予言と未来
英語の授業で隣の人と向かい合わせに なって音読する時も、体育で2人1組に なって体操を する時も。
愛光は いつも1人だった。
クラス全員が、美雪の言いなりだった。
友美は いつの間にか、美雪のグループに入っていて……愛光と居た時と同じように、笑っていた。
1人で帰宅しながら、愛光は ぼんやりと空を見上げた。
1人でも、平気だ。
元々 1人で行動するのが好きだし、仲良くもなかったクラスメートに無視されたって、どうって事 無い。
それよりも愛光の胸を締め付けたのは――唯一の友達だった友美が、自分を裏切ったと言う事実。
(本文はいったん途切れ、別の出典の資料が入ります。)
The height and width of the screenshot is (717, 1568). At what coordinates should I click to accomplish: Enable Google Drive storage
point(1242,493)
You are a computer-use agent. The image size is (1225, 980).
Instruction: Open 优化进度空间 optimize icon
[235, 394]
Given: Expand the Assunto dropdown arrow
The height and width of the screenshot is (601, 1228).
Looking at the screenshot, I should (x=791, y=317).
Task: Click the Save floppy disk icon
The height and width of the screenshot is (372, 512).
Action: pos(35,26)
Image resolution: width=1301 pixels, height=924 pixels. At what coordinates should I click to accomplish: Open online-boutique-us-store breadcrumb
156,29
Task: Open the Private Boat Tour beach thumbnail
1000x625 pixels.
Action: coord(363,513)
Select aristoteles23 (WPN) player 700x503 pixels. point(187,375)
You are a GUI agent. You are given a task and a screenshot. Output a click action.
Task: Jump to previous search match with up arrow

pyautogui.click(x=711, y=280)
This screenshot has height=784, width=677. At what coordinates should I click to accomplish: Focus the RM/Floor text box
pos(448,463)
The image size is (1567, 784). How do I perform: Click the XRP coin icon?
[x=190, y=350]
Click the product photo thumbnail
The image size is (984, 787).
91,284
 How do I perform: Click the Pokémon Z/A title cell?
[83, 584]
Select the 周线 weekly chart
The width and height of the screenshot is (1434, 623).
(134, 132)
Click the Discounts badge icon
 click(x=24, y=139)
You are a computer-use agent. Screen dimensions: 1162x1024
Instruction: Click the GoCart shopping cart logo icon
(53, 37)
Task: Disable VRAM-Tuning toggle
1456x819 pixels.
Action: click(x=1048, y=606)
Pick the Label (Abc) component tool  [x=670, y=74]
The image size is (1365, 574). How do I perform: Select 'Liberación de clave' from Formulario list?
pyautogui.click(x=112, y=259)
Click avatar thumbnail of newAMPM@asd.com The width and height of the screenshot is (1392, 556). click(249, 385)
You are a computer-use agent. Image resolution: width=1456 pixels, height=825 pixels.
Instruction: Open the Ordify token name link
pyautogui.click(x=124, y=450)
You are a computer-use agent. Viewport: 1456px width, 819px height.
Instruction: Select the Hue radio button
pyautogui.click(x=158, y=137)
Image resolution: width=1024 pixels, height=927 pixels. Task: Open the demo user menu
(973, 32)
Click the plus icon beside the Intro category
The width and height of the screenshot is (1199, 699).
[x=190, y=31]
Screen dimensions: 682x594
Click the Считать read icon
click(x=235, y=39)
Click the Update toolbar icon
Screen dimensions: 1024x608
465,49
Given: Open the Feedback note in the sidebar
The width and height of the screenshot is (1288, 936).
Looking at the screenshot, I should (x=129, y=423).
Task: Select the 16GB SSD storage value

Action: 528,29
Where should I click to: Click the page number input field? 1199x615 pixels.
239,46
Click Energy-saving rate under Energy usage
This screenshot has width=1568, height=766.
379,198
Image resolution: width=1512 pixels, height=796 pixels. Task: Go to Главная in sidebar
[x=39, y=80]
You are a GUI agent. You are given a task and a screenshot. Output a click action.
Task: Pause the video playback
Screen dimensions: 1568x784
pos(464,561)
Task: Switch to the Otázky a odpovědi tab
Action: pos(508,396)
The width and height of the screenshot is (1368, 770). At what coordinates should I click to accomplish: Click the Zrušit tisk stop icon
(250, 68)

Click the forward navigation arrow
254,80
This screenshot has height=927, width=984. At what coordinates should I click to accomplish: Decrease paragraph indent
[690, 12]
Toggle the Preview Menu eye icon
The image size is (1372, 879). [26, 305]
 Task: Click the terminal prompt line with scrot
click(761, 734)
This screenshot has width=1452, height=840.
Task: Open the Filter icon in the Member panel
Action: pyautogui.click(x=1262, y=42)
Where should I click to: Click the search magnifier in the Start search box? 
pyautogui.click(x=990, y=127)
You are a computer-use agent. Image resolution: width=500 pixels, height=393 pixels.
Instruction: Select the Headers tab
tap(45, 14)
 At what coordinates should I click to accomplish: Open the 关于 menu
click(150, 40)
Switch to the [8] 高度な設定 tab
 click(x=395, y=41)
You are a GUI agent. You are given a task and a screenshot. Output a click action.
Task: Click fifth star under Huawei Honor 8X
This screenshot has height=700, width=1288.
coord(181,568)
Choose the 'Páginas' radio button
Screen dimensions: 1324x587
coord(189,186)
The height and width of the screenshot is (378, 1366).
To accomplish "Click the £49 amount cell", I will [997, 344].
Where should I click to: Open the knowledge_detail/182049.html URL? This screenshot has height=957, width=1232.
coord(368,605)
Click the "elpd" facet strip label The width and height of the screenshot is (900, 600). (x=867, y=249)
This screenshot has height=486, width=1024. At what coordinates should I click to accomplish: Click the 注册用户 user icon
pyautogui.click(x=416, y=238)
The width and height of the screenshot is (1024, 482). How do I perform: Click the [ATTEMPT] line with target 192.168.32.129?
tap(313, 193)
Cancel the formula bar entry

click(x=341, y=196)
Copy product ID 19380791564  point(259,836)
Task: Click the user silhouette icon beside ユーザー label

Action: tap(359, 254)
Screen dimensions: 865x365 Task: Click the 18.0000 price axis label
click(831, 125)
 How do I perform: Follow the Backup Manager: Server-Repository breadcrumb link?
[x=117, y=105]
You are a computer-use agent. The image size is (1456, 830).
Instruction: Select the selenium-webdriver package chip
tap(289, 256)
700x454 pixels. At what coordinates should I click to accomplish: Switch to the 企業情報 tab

普通に笑っていると言う事実。
「……友美……私達、友達、だったよね……?」
ぽつりと呟いた言葉は、誰も居ない道路に吸い込まれて行った。
(……失敗、したなぁ……。)
両親や祖父の時のように、大切な人を失った時の あの苦しみを味わいたくなかったからこそ、友達なんか創らないと決めていたのに。
友美は、いつの間にか愛光の中で、大きな存在に なっていた。
(……友美……。)
もう2度と話す事は無いであろう親友の顔が頭に浮かんで、愛光は唇を噛み締めた。